- [Texte extrait]:
- - - -

Réputation, dénigrement, diffamation and Co.
03/04/2011
Intéressants échanges vendredi matin avec une assemblée d’avocats, à la Maison du Barreau, lors d’une conférence organisée par la commission Marchés Emergents Droit de l’ Economie et du Numérique de l’Ordre des avocats ; thème de la matinée : La réputation Numérique : Enjeux et défis aux droits.
Gérard Haas, avocat mais aussi blogueur (Jurilexblog.com, il est bien sûr dans ma blogroll) animait les débats, et avait invité deux non juristes à se joindre aux éminents spécialistes du droit – Hervé Kabla et moi.
Car si la réputation constitue bien un capital – immatériel – des entreprises, toute attaque à la dite réputation – et de quelque côté que ce soit : marketing, ressources humaines, finances, etc. – peut découler (peut, mais bien évidemment, pas nécessairement) d’actions délictueuses … d’où un marché prometteur pour les juristes !
Sauf que ce n’est pas si simple : car il y a une sacrée distance du blogueur mécontent d’avoir été mal reçu dans le restaurant du coin (ou qui a vu les boites livrées le matin devenir un délicieux « cassoulet maison » par quelque extraordinaire prodige sur la carte) et le concurrent quoi paie une escouade de stagiaires pour systématiquement dénigrer vos produits.
Il est clair que si les avocats ont bien saisi l’importance des conversations qui traversent la toile – comme d’ailleurs, de plus en plus d’entreprises –, par contre ils ne réalisent certainement pas encore – et en ce sens encore, comme pas mal de patrons d’entreprises –, la réelle étendue des dégâts.
Car s’il est aisé de s’apercevoir que quelques perfides disent du mal de votre marque sur Facebook, et même de découvrir leur réelle identité – d’autant que tout le monde ne maîtrise pas les subtilités des conditions générales du réseau social –, il n’en va pas de même quand quelqu’un distille des rumeurs de blogs en forums, avec quelques détours par Agoravox ou Wikipédia.

- - - -

- [Enregistrements conservés]:

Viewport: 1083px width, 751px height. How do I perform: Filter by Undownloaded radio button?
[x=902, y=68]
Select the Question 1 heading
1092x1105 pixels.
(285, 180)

- - - -

- [Objectif visé]: Selon le texte extrait, qui animait les débats de la conférence sur la réputation numérique ? Les enregistrements n’ont aucun rapport avec le texte extrait.

- [Réponse complète]: Gérard Haas, avocat et blogueur, animait les débats.